• YOUR TASK:
In the data, find each line where the word "computer" appears and list that line.

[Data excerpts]
======
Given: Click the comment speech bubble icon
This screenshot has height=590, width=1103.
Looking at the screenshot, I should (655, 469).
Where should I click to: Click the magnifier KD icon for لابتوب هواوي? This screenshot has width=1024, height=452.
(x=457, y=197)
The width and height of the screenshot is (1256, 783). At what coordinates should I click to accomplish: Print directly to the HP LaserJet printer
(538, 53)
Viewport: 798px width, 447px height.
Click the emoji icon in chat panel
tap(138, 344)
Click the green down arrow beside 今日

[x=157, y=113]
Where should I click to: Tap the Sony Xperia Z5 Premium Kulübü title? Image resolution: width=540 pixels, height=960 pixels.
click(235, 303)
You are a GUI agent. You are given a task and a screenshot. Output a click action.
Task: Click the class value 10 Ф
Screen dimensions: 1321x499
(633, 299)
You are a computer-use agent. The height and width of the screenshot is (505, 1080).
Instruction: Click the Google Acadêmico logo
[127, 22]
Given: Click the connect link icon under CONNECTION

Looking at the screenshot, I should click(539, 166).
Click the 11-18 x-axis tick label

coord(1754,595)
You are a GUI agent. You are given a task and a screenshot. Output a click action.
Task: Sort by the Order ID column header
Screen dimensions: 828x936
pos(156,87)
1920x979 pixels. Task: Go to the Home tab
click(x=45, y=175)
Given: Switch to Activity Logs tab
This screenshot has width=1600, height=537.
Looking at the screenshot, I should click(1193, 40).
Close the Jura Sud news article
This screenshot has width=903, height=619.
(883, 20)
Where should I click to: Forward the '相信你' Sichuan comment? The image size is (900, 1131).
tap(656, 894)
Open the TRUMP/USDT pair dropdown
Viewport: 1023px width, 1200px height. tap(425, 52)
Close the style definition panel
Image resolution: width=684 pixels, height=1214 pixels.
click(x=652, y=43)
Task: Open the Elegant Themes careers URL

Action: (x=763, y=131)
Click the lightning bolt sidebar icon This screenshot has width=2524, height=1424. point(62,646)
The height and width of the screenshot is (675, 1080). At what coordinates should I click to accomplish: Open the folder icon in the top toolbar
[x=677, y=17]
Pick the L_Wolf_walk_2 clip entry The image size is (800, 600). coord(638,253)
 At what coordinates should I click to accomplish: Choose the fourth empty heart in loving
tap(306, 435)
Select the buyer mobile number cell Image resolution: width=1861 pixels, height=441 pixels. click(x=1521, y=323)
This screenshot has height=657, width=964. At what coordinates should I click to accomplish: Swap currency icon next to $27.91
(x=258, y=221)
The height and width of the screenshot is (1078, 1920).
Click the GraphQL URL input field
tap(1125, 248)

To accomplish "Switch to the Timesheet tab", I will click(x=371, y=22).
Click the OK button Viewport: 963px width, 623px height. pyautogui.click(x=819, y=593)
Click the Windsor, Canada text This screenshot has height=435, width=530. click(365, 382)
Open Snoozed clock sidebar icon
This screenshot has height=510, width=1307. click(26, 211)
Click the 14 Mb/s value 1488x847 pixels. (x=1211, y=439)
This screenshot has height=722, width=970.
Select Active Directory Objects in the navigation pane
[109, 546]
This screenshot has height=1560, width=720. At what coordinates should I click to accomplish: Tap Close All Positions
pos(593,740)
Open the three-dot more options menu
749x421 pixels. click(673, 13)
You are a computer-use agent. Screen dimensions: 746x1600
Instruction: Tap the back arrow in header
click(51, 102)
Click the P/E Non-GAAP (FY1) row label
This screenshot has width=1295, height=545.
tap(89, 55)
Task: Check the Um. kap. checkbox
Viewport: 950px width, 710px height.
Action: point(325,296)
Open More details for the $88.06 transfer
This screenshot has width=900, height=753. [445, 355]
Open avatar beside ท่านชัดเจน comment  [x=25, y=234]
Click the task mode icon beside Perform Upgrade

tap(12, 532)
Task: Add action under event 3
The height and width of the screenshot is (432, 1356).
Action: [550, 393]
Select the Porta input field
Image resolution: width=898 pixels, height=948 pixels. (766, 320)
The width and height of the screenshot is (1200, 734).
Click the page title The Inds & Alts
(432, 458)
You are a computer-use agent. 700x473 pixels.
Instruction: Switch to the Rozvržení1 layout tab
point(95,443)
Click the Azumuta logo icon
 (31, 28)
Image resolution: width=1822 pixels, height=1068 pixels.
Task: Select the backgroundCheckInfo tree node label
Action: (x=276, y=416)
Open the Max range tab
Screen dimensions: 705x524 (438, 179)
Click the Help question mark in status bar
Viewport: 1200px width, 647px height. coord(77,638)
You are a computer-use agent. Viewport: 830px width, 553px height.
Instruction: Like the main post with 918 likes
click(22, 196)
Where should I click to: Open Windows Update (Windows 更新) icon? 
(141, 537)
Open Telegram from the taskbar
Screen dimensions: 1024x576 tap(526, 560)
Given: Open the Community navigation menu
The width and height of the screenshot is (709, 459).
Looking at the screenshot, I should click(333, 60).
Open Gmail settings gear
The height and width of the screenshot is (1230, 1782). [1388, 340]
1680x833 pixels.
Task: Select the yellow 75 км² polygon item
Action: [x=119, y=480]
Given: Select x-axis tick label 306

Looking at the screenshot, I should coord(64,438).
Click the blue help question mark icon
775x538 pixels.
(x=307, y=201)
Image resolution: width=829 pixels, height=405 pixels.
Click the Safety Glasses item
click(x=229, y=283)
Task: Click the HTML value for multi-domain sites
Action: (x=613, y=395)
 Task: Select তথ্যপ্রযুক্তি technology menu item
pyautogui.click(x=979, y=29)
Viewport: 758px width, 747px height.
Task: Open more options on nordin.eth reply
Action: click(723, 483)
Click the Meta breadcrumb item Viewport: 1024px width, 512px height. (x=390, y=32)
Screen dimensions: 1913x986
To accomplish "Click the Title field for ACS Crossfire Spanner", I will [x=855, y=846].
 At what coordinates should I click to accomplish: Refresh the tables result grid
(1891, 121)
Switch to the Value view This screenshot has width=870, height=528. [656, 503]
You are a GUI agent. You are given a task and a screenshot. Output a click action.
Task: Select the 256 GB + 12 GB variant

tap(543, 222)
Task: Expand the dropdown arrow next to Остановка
======
• OUTPUT:
You are a computer-use agent. The height and width of the screenshot is (505, 1080).
You are a computer-use agent. Screen dimensions: 746x1600
You are a computer-use agent. 700x473 pixels.
You are a computer-use agent. Viewport: 830px width, 553px height.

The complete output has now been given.